Guyan agrees but insists the “kids here are very saveable” compared to LA. He says: “[In LA] the gangs were all ages. We dealt with 14-year-olds up to 50-year-old men. And we went in armed. Here it’s the youth, and you can work with them. Our role is not a police role: we don’t arrest or enforce, we chat with them. I think the key is patience and persistence.”
The police method takes centre stage when our convoy enters the Borne estate in Bloomsbury, an area rife with drug dealing.
They stop the squad van and talk to three Asian youths on the corner, known to police for gang-related fighting south of Euston Road. Then they search another teenager nearby for a concealed weapon.
By now a group of kids has gathered to watch the action. Guyan keeps his distance.
“This is where perception comes in,” he tells me. “If you were to come up the street now and see this you’d think this was a gang. You’ve got these police vans around them. You’ve got to be careful about how you label kids. Once you start labelling, the kids feed off that.
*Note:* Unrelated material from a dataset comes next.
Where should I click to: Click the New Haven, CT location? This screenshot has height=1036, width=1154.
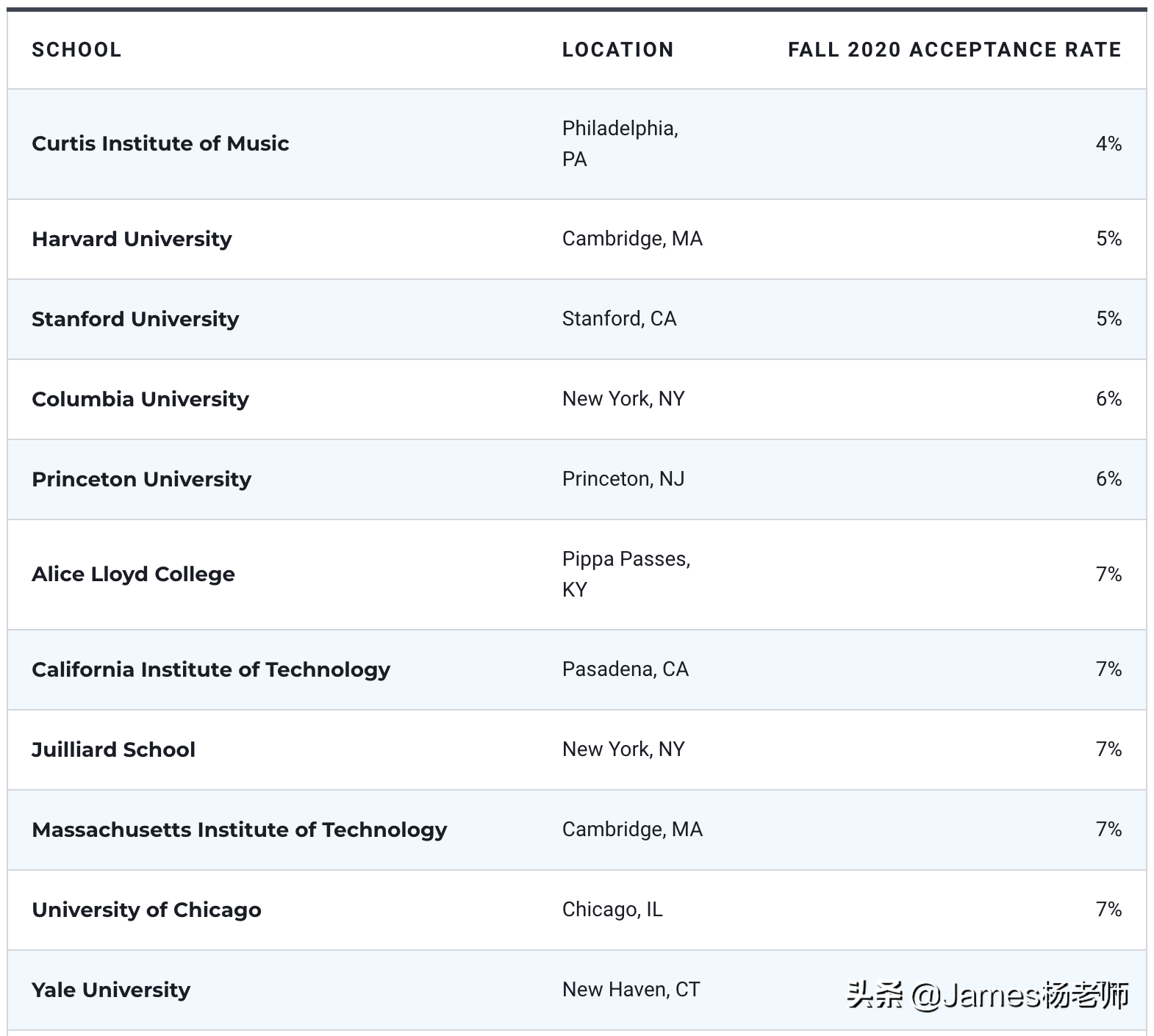(x=631, y=990)
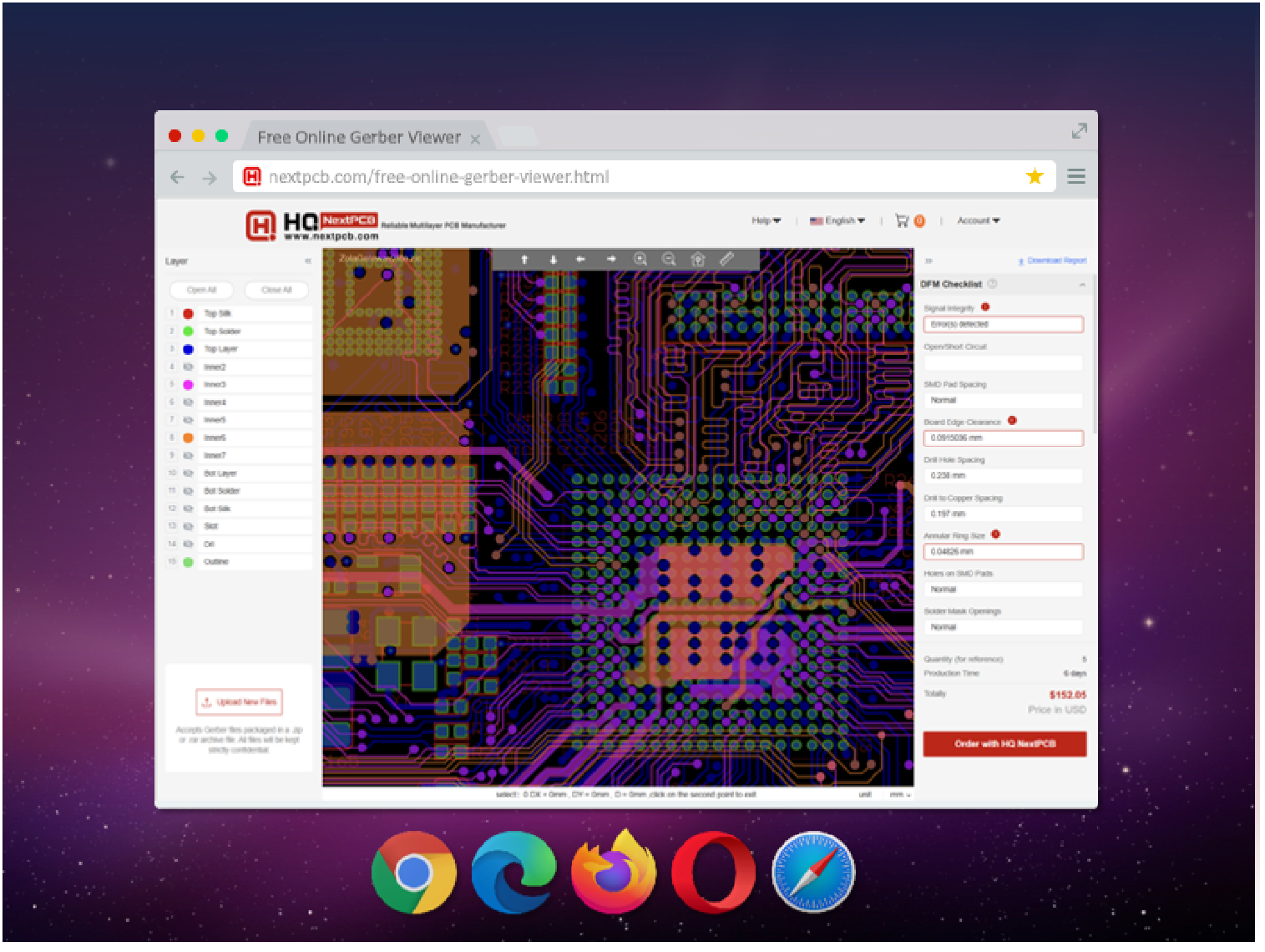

“I listen to kids here who tell me they’re wearing these gang colours or that they’re trying to compare themselves to gangs in LA. That’s why I’m doing what I’m doing, to try and wake people up and tell them ‘You know what, this is not a glorious life to live’.”
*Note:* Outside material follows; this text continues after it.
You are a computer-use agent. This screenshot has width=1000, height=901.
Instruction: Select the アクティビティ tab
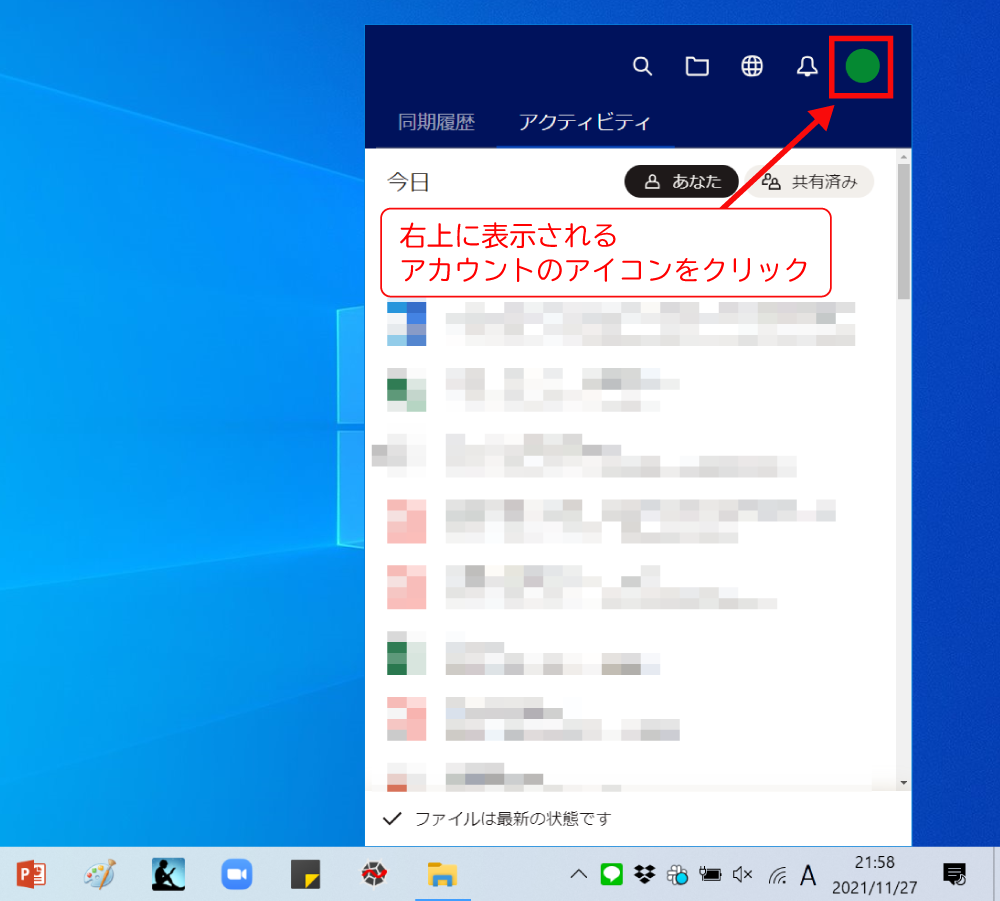tap(585, 123)
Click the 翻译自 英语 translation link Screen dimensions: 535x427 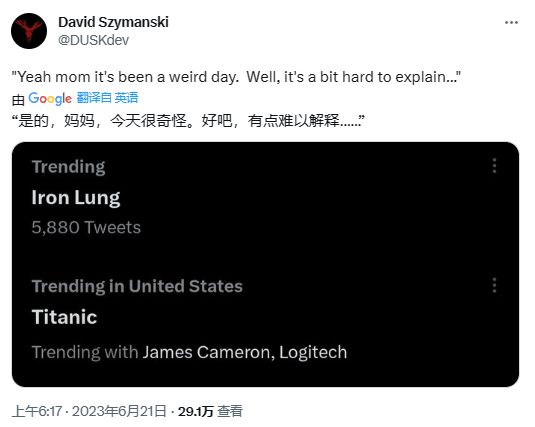(x=107, y=98)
The birth of his daughter Taylor in 1993 was Guyan’s wake-up call. A year later he enrolled on a business degree course at the University of Augusta, Georgia, three thousand miles away from home.
After working in a juvenile detention centre and a children’s home in Compton, he came to England on holiday in 2003 and ended up staying. Now he is applying to do a masters in criminology and social care.
He adds: “What the youths don’t realise is it’s not just them it’s affecting. We tend to look at ourselves and think ‘It’s a money game and this is what I want to do’, but get in trouble and the same people we neglect are the ones we’re running back to.
As you get older you realise it’s a serious game. You don’t have the freedom you thought you would, a lot of your friends are six feet under – it makes you wonder if it’s worth it. And it’s not.”